──────── MATERIAL SUPPLIED ────────

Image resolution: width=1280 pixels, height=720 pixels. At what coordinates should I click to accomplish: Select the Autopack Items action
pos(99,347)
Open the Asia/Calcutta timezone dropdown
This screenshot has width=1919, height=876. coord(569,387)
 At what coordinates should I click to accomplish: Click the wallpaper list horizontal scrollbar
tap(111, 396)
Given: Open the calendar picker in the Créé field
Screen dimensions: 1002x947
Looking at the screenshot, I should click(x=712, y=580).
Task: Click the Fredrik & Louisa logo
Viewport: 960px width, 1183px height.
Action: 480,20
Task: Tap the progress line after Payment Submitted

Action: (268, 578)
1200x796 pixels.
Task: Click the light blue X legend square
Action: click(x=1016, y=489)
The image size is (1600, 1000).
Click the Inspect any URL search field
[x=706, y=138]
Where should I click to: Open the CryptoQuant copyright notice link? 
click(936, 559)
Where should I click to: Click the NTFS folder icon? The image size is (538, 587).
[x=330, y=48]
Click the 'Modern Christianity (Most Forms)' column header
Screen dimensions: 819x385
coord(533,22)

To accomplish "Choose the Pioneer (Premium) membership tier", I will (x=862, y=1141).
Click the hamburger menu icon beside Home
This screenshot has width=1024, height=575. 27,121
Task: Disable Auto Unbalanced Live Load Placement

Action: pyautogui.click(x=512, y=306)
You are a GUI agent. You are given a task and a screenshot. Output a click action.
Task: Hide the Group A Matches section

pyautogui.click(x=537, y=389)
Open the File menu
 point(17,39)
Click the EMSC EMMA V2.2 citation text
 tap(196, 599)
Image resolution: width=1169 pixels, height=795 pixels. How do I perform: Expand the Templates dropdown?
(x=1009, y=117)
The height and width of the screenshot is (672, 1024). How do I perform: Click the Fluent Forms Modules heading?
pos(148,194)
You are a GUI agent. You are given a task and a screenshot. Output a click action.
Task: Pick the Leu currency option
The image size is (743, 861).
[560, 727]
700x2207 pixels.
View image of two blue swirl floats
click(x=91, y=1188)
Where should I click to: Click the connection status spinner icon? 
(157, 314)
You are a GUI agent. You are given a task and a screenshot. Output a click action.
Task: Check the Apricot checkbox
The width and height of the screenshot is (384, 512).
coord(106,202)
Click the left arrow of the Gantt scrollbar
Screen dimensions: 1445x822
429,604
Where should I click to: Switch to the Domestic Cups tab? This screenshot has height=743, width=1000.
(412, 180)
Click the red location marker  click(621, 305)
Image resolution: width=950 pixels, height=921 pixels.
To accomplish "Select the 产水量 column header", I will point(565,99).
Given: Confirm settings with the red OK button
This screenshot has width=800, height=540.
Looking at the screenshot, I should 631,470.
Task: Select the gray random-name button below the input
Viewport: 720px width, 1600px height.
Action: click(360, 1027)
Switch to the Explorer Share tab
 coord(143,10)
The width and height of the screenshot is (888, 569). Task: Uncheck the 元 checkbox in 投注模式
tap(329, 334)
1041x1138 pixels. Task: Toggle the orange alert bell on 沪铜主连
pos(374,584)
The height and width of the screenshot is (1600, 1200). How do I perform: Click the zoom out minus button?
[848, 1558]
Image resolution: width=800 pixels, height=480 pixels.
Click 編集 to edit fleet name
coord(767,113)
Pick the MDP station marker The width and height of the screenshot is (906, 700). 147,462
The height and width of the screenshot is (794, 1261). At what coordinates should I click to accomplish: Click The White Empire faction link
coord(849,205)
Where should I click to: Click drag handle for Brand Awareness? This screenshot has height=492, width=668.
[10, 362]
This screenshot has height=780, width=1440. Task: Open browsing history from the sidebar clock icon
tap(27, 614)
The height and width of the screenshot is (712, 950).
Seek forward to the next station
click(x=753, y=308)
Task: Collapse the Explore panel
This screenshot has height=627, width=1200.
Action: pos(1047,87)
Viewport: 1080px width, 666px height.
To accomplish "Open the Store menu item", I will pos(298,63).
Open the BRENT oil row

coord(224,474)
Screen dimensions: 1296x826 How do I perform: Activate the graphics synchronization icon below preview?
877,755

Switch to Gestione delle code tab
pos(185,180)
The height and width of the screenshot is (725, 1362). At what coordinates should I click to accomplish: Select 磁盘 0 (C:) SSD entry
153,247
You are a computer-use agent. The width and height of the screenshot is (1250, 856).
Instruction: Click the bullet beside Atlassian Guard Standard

────────

YOUR OBJECTIVE –
All of the entries above must be output word for word.

ANSWER TO THIS TASK –
Image resolution: width=1280 pixels, height=720 pixels. At what coordinates should I click to accomplish: Select the Autopack Items action
pos(99,347)
Open the Asia/Calcutta timezone dropdown
This screenshot has width=1919, height=876. coord(569,387)
 At what coordinates should I click to accomplish: Click the wallpaper list horizontal scrollbar
tap(111, 396)
Given: Open the calendar picker in the Créé field
Screen dimensions: 1002x947
Looking at the screenshot, I should click(x=712, y=580).
Task: Click the Fredrik & Louisa logo
Viewport: 960px width, 1183px height.
Action: 480,20
Task: Tap the progress line after Payment Submitted

Action: (268, 578)
1200x796 pixels.
Task: Click the light blue X legend square
Action: click(x=1016, y=489)
The image size is (1600, 1000).
Click the Inspect any URL search field
[x=706, y=138]
Where should I click to: Open the CryptoQuant copyright notice link? 
click(936, 559)
Where should I click to: Click the NTFS folder icon? The image size is (538, 587).
[x=330, y=48]
Click the 'Modern Christianity (Most Forms)' column header
Screen dimensions: 819x385
coord(533,22)

To accomplish "Choose the Pioneer (Premium) membership tier", I will (x=862, y=1141).
Click the hamburger menu icon beside Home
This screenshot has width=1024, height=575. 27,121
Task: Disable Auto Unbalanced Live Load Placement

Action: pyautogui.click(x=512, y=306)
You are a GUI agent. You are given a task and a screenshot. Output a click action.
Task: Hide the Group A Matches section

pyautogui.click(x=537, y=389)
Open the File menu
 point(17,39)
Click the EMSC EMMA V2.2 citation text
 tap(196, 599)
Image resolution: width=1169 pixels, height=795 pixels. How do I perform: Expand the Templates dropdown?
(x=1009, y=117)
The height and width of the screenshot is (672, 1024). How do I perform: Click the Fluent Forms Modules heading?
pos(148,194)
You are a GUI agent. You are given a task and a screenshot. Output a click action.
Task: Pick the Leu currency option
The image size is (743, 861).
[560, 727]
700x2207 pixels.
View image of two blue swirl floats
click(x=91, y=1188)
Where should I click to: Click the connection status spinner icon? 
(157, 314)
You are a GUI agent. You are given a task and a screenshot. Output a click action.
Task: Check the Apricot checkbox
The width and height of the screenshot is (384, 512).
coord(106,202)
Click the left arrow of the Gantt scrollbar
Screen dimensions: 1445x822
429,604
Where should I click to: Switch to the Domestic Cups tab? This screenshot has height=743, width=1000.
(412, 180)
Click the red location marker  click(621, 305)
Image resolution: width=950 pixels, height=921 pixels.
To accomplish "Select the 产水量 column header", I will point(565,99).
Given: Confirm settings with the red OK button
This screenshot has width=800, height=540.
Looking at the screenshot, I should 631,470.
Task: Select the gray random-name button below the input
Viewport: 720px width, 1600px height.
Action: click(360, 1027)
Switch to the Explorer Share tab
 coord(143,10)
The width and height of the screenshot is (888, 569). Task: Uncheck the 元 checkbox in 投注模式
tap(329, 334)
1041x1138 pixels. Task: Toggle the orange alert bell on 沪铜主连
pos(374,584)
The height and width of the screenshot is (1600, 1200). How do I perform: Click the zoom out minus button?
[848, 1558]
Image resolution: width=800 pixels, height=480 pixels.
Click 編集 to edit fleet name
coord(767,113)
Pick the MDP station marker The width and height of the screenshot is (906, 700). 147,462
The height and width of the screenshot is (794, 1261). At what coordinates should I click to accomplish: Click The White Empire faction link
coord(849,205)
Where should I click to: Click drag handle for Brand Awareness? This screenshot has height=492, width=668.
[10, 362]
This screenshot has height=780, width=1440. Task: Open browsing history from the sidebar clock icon
tap(27, 614)
The height and width of the screenshot is (712, 950).
Seek forward to the next station
click(x=753, y=308)
Task: Collapse the Explore panel
This screenshot has height=627, width=1200.
Action: pos(1047,87)
Viewport: 1080px width, 666px height.
To accomplish "Open the Store menu item", I will pos(298,63).
Open the BRENT oil row

coord(224,474)
Screen dimensions: 1296x826 How do I perform: Activate the graphics synchronization icon below preview?
877,755

Switch to Gestione delle code tab
pos(185,180)
The height and width of the screenshot is (725, 1362). At what coordinates should I click to accomplish: Select 磁盘 0 (C:) SSD entry
153,247
You are a computer-use agent. The width and height of the screenshot is (1250, 856).
Instruction: Click the bullet beside Atlassian Guard Standard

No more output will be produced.